Exercise details: Every line of the listing below from the one with "5 – एक आशीर्वाद होने के लिए धन्य (101, 564)" up to and including the one with "EU Pharma Dianabol 20 (154, 1353)" should be retyped exactly, and nothing else; pictures are not part of the copy.

Supplied data:
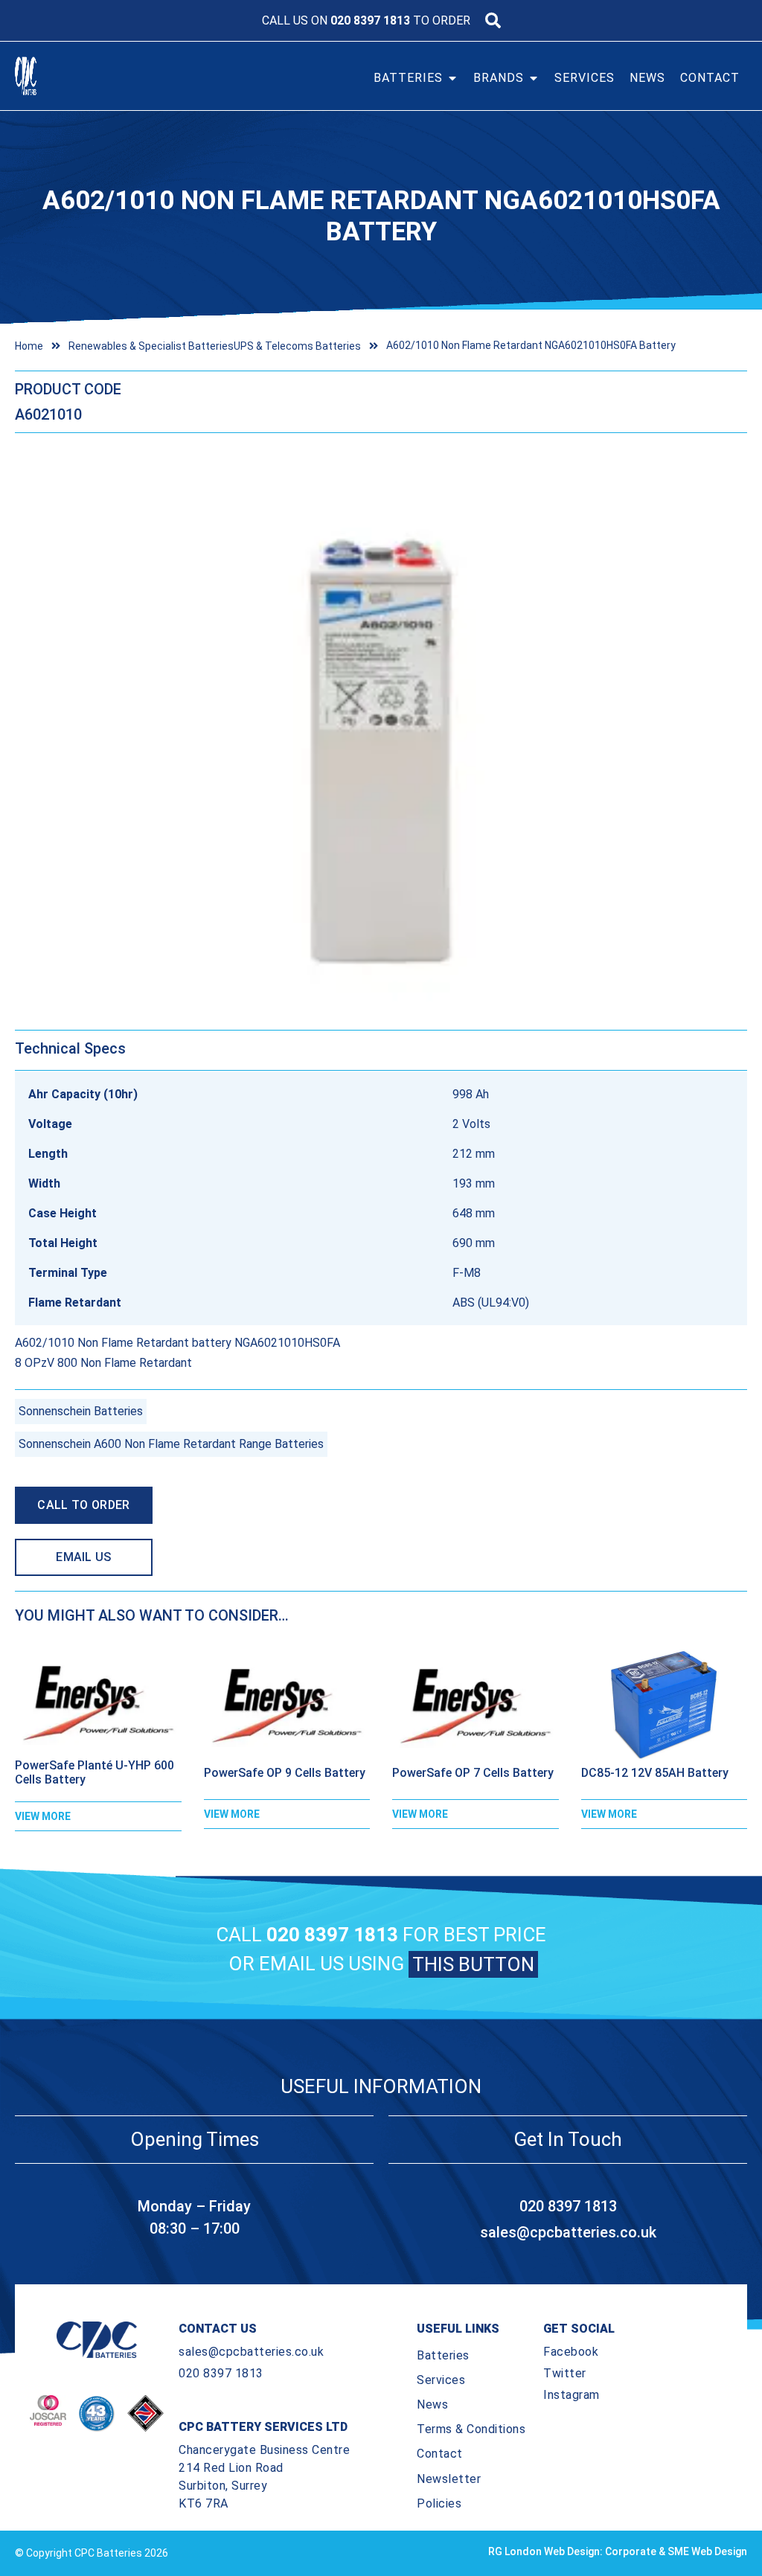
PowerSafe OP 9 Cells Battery (284, 1773)
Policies (439, 2503)
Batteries (443, 2355)
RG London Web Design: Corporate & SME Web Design (617, 2551)
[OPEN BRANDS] (534, 78)
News (432, 2404)
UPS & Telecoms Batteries (297, 346)
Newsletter (449, 2479)
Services (441, 2380)
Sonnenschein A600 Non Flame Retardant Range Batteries (171, 1444)
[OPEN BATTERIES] (452, 78)
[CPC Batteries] (50, 76)
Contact (440, 2454)
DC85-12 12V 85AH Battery (655, 1773)
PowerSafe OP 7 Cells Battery (473, 1773)
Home (29, 346)
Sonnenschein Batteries (81, 1411)
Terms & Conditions (471, 2429)
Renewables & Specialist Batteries (151, 346)
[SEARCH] (493, 20)
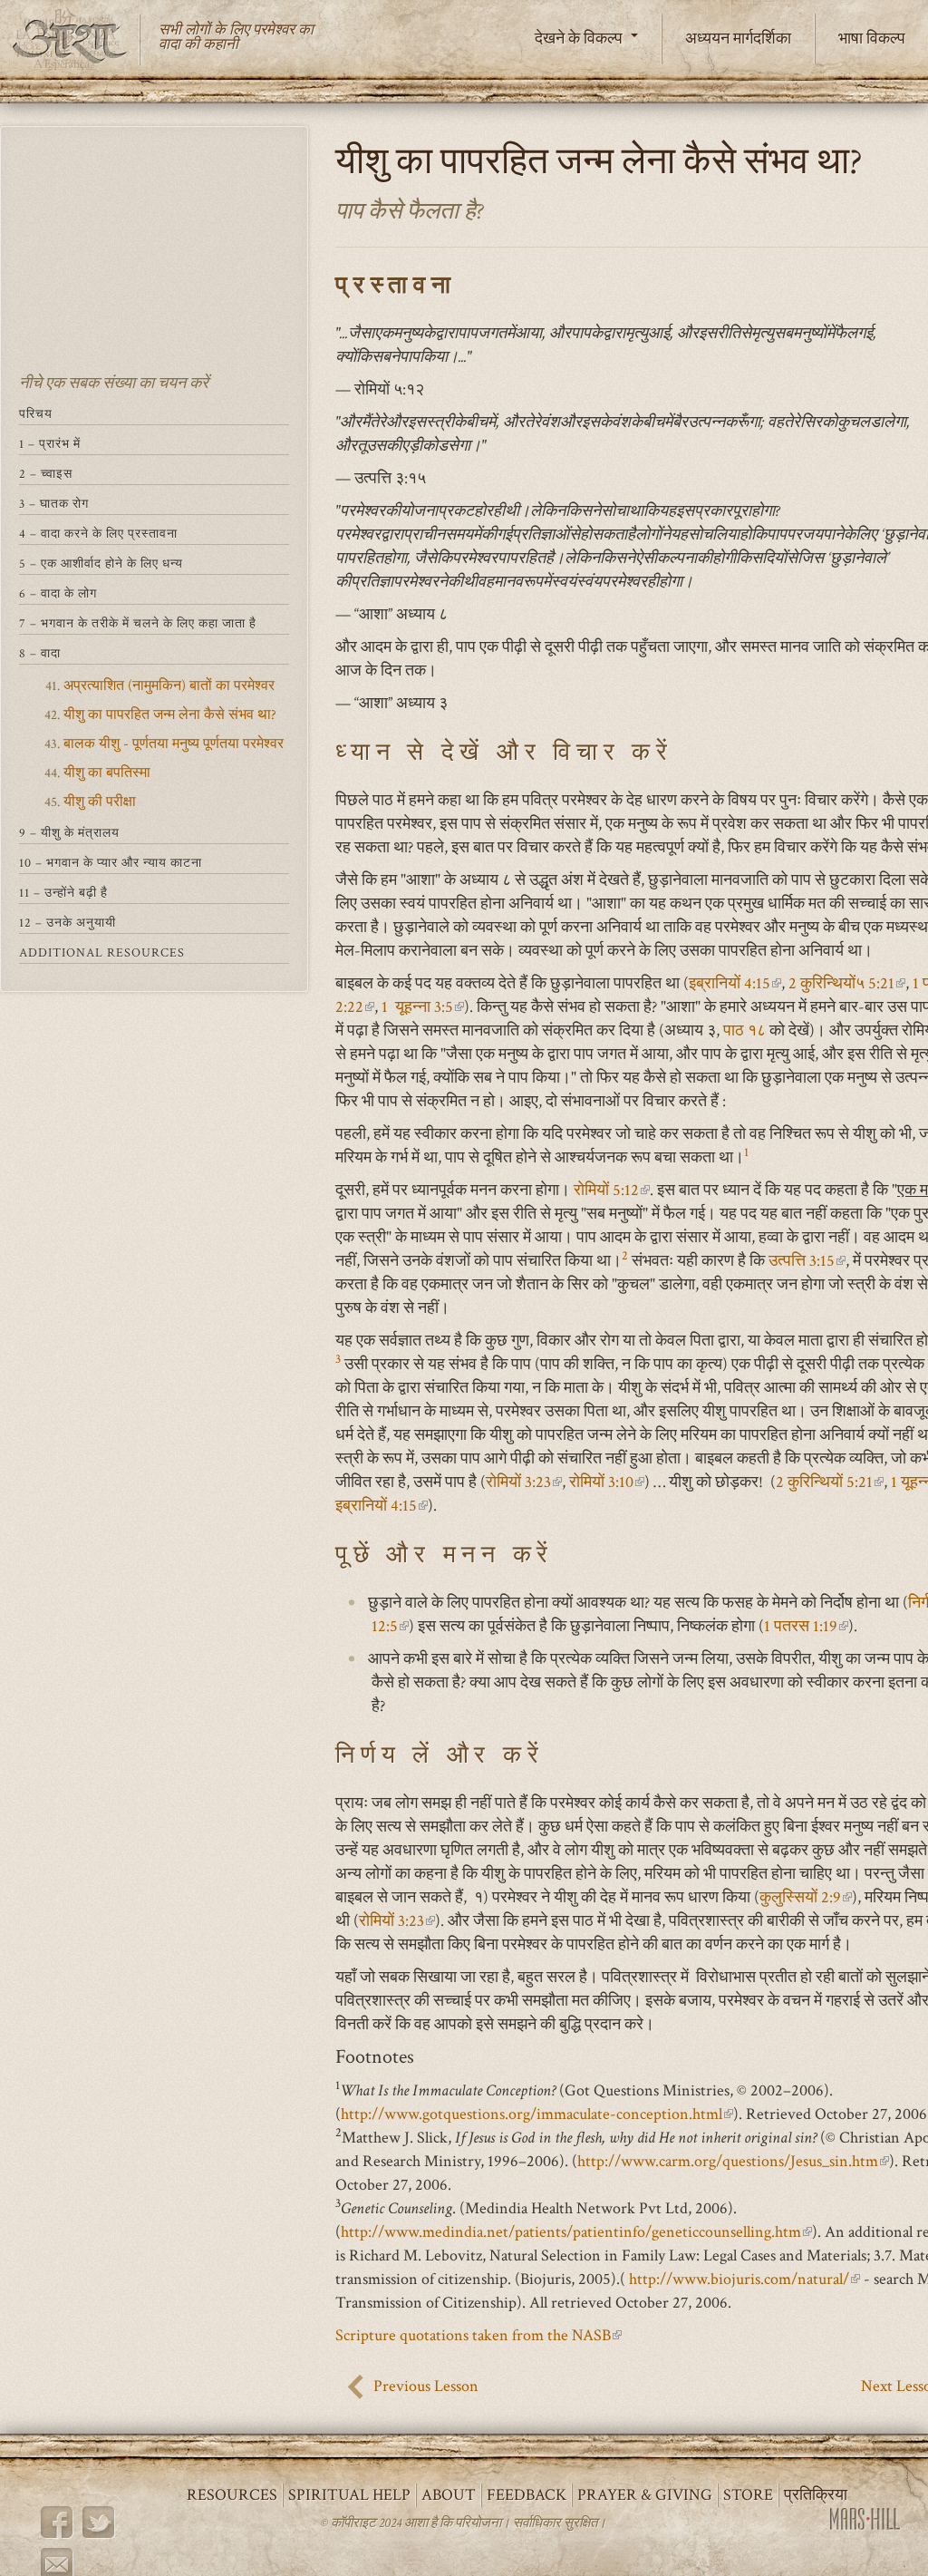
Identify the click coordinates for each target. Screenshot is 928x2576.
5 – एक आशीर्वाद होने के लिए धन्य (101, 564)
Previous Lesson (425, 2386)
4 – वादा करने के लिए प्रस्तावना (98, 534)
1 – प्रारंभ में (50, 444)
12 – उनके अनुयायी (67, 923)
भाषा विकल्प (871, 38)
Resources (232, 2494)
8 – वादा (40, 654)
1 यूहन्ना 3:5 (423, 1006)
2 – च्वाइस (45, 474)
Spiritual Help (349, 2494)
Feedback (526, 2494)
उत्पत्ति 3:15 (807, 1260)
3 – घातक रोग (54, 504)
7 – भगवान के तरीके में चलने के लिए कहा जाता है (137, 624)
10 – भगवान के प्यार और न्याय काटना (110, 863)
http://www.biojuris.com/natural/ (744, 2279)
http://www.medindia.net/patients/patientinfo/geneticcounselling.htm (576, 2231)
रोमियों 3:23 (524, 1482)
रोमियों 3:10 (606, 1482)
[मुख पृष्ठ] (77, 39)
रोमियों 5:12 (612, 1190)
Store (748, 2494)
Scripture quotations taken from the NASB (478, 2335)
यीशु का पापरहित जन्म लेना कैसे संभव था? (169, 714)
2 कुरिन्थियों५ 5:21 (846, 983)
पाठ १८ (744, 1030)
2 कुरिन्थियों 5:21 (830, 1482)
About (448, 2494)
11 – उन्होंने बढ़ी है (63, 893)
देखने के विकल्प (580, 38)
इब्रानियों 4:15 (735, 983)
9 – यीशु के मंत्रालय (69, 833)
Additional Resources (102, 953)
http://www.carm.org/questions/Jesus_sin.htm (733, 2161)
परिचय (36, 414)
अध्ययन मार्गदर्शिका (738, 38)
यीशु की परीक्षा (99, 802)
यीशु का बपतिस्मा (106, 773)
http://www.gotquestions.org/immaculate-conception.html (537, 2114)
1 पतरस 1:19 (806, 1626)
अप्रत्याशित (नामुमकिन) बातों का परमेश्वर (169, 685)
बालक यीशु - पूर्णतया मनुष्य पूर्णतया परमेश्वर (173, 743)
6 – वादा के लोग (58, 594)
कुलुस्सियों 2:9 (805, 1897)
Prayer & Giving (644, 2494)
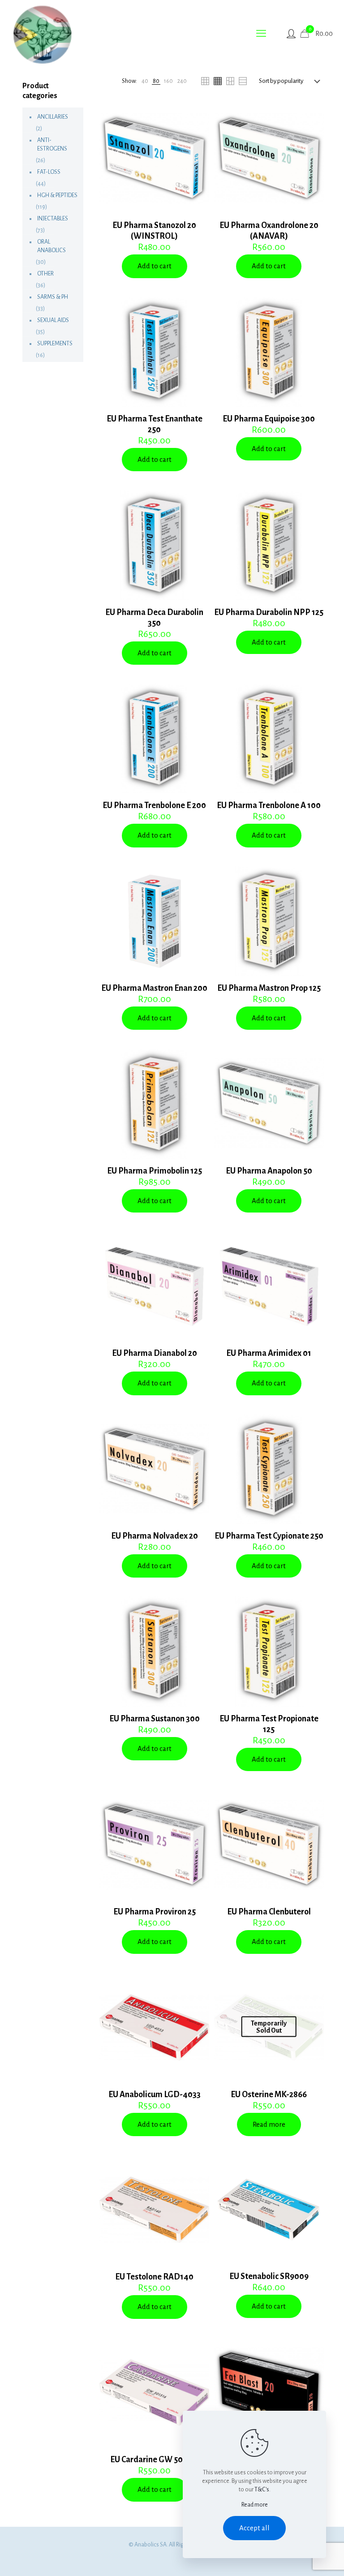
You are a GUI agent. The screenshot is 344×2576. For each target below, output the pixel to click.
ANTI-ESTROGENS (52, 144)
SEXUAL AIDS (53, 320)
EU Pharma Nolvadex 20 (154, 1535)
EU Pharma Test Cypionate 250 (269, 1535)
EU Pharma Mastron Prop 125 (269, 988)
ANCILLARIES (52, 117)
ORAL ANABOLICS (51, 246)
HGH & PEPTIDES (57, 195)
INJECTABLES (52, 218)
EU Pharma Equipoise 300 (269, 418)
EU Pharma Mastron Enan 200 (154, 988)
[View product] (197, 135)
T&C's (261, 2489)
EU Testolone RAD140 (154, 2276)
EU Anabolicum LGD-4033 (154, 2094)
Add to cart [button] (155, 266)
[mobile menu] (261, 33)
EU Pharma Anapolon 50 (269, 1170)
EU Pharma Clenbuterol (269, 1911)
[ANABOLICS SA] (42, 33)
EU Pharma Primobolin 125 (154, 1170)
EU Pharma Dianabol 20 (154, 1353)
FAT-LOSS (48, 172)
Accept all (254, 2528)
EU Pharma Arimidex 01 (268, 1353)
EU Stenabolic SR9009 (269, 2276)
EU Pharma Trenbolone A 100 (269, 805)
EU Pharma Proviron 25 (154, 1911)
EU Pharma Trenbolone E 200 (154, 805)
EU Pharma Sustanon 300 (154, 1718)
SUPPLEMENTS (55, 343)
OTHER (45, 274)
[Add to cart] (197, 116)
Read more (269, 2124)
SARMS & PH (52, 297)
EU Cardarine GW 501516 (154, 2459)
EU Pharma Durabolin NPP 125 (268, 612)
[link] (145, 81)
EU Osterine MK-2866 (269, 2094)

Exercise output:
5 – एक आशीर्वाद होने के लिए धन्य (101, 564)
Previous Lesson (425, 2386)
4 – वादा करने के लिए प्रस्तावना (98, 534)
1 – प्रारंभ में (50, 444)
12 – उनके अनुयायी (67, 923)
भाषा विकल्प (871, 38)
Resources (232, 2494)
8 – वादा (40, 654)
1 यूहन्ना 3:5 (423, 1006)
2 – च्वाइस (45, 474)
Spiritual Help (349, 2494)
Feedback (526, 2494)
उत्पत्ति 3:15 (807, 1260)
3 – घातक रोग (54, 504)
7 – भगवान के तरीके में चलने के लिए कहा जाता है (137, 624)
10 – भगवान के प्यार और न्याय काटना (110, 863)
http://www.biojuris.com/natural/ (744, 2279)
http://www.medindia.net/patients/patientinfo/geneticcounselling.htm (576, 2231)
रोमियों 3:23 (524, 1482)
रोमियों 3:10 (606, 1482)
[मुख पृष्ठ] (77, 39)
रोमियों 5:12 (612, 1190)
Store (748, 2494)
Scripture quotations taken from the NASB (478, 2335)
यीशु का पापरहित जन्म लेना कैसे संभव था? (169, 714)
2 कुरिन्थियों५ 5:21 (846, 983)
पाठ १८ (744, 1030)
2 कुरिन्थियों 5:21 (830, 1482)
About (448, 2494)
11 – उन्होंने बढ़ी है (63, 893)
देखने के विकल्प (580, 38)
इब्रानियों 4:15 (735, 983)
9 – यीशु के मंत्रालय (69, 833)
Additional Resources (102, 953)
http://www.carm.org/questions/Jesus_sin.htm (733, 2161)
परिचय (36, 414)
अध्ययन मार्गदर्शिका (738, 38)
यीशु की परीक्षा (99, 802)
यीशु का बपतिस्मा (106, 773)
http://www.gotquestions.org/immaculate-conception.html (537, 2114)
1 पतरस 1:19 (806, 1626)
अप्रत्याशित (नामुमकिन) बातों का परमेश्वर (169, 685)
बालक यीशु - पूर्णतया मनुष्य पूर्णतया परमेश्वर (173, 743)
6 – वादा के लोग (58, 594)
कुलुस्सियों 2:9 (805, 1897)
Prayer & Giving (644, 2494)
You are a GUI agent. The screenshot is 344×2576. For each target below, output the pixel to click.
ANTI-ESTROGENS (52, 144)
SEXUAL AIDS (53, 320)
EU Pharma Nolvadex 20 (154, 1535)
EU Pharma Test Cypionate 250 (269, 1535)
EU Pharma Mastron Prop 125 (269, 988)
ANCILLARIES (52, 117)
ORAL ANABOLICS (51, 246)
HGH & PEPTIDES (57, 195)
INJECTABLES (52, 218)
EU Pharma Equipoise 300 (269, 418)
EU Pharma Mastron Enan 200 (154, 988)
[View product] (197, 135)
T&C's (261, 2489)
EU Testolone RAD140 (154, 2276)
EU Anabolicum LGD-4033 (154, 2094)
Add to cart [button] (155, 266)
[mobile menu] (261, 33)
EU Pharma Anapolon 50 (269, 1170)
EU Pharma Clenbuterol (269, 1911)
[ANABOLICS SA] (42, 33)
EU Pharma Primobolin 125 (154, 1170)
EU Pharma Dianabol 20 (154, 1353)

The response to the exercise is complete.